Types Of Stethoscopes
While all stethoscopes do the exact same thing, there are certain features and specializations that make some stethoscopes better suited for certain situations that require either higher sensitivity for fainter sounds or a smaller size for small bodies.
Here’s some examples:
The stethoscope with the smallest chestpiece (2cm) for listening in on newborn patients. These are usually highly sensitive and have noise-cancelling features which allows precise auscultation minus outside sounds interfering.
Most have non-latex tubes to avoid allergic reactions from sensitive newborn skin and a non-chill ring.
The infant stethoscope has most of the same features as the neonatal but it’s just a little bigger with the chestpiece being around 2.6cm in size.
Pretty much like a normal stethoscope, except the chestpiece is a tad smaller, for more accurate placement on a child’s body.
They have all the same features as the neonatal and infant models, but often you’ll see a pediatric stethoscope featuring bright colors and animal heads or other fun designs to make them less scary for kids.
In cardiology, you’re often listening for very faint sounds across the spectrum, so while a cardiology stethoscope may look like any other, their main feature is high-quality materials and advanced, sensitive chestpieces.
The tubing is high quality and thicker and the diaphragm is able to pick up sound that more basic models miss.
Usually made with a single tube that has a dual headset so both teacher and student can listen to the same sounds for instructional purposes.
The next step in stethoscopes – the electronic stethoscope uses digital sound-amplifying technology to listen in on even the faintest of sounds.
Not only does it amplify sound, it can filter out other sounds, ambient noise, and digitize the information for download via Bluetooth.
What Makes A Quality Stethoscope?
Materials and sensitivity.
There’s not much difference in stethoscopes when it comes to design. Sure, some may have a tunable head or triple head, but the design doesn’t change much.
What sets a quality stethoscope apart from a budget model is going to be quality of materials and the sensitivity of the chestpiece.
A high-quality stethoscope is going to have thicker tubing in both the headpiece and sound tubes. The chest-piece is also going to be high-quality and have a higher auditory sensitivity.

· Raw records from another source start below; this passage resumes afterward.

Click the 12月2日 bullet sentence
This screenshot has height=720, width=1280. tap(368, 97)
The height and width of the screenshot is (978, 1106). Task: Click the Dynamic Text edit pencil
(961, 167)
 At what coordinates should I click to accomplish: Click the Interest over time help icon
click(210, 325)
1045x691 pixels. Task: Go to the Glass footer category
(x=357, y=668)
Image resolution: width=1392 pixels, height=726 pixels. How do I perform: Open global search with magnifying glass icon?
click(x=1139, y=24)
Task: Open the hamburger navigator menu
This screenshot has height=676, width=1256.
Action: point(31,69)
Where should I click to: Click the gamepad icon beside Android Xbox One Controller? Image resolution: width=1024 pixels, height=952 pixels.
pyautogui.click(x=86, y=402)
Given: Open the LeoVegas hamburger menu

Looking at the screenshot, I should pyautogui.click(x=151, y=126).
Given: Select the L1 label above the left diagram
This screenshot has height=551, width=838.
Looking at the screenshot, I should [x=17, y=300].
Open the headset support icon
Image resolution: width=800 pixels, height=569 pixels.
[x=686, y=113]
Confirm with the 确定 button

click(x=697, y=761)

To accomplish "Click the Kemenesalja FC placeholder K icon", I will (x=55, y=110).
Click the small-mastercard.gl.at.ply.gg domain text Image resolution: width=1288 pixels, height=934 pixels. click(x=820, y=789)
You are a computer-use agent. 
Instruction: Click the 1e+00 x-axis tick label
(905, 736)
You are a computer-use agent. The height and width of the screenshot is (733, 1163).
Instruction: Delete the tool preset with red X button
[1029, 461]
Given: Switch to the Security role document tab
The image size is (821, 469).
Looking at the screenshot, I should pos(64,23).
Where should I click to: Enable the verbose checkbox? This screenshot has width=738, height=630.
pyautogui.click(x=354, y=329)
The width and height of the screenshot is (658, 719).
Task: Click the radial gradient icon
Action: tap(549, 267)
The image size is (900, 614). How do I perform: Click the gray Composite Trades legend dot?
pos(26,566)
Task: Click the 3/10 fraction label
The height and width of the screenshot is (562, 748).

The binaurals (ear tubes) and headpiece will be made from stainless steel, which in addition to being sturdier, is going to give you better acoustic quality.
One drawback of this higher-quality build is going to be weight. Most top-of-the-line stethoscopes are heavier, so you’ll feel its weight around your neck.
What To Consider When Buying Your Stethoscope
If you’re a nurse, your stethoscope is going to live around your neck. You’re going to be using it daily, so you want one that works, is reliable, and comfortable.
There are several questions to ask when buying your stethoscope. How often will you be using it? How will you be using it? Where will you be using it? Will it be comfortable?
How Often Will You Be Using It?
If you’re a nursing school student or don’t use your stethoscope a lot, you may want to consider going with a budget model. They still get the job done without putting you out hundreds of dollars.
How Will It Be Used?
Are you a pediatric nurse listening to tiny bodies or are you a cardiac nurse needing high acoustic quality to hear a faint heart murmur? While most stethoscopes are great for general use, others are more sensitive and have specialized heads.
What Setting Will You Be Using It In?
Are you working in a calm family practice setting or a noisy ER? Some stethoscopes offer noise dampening that mutes outside sounds in loud environments and can amplify sound.
Will It Be Comfortable?
Comfort is a big consideration especially if you’ll be using it a lot. Higher quality stethoscopes are often heavier and you definitely want one that has comfortable, anatomically-designed earpieces.
So there you have the 16 top stethoscopes to choose from. Whatever your specialty and whoever you need to use it on, there’s the perfect stethoscope that’ll fit your needs and budget.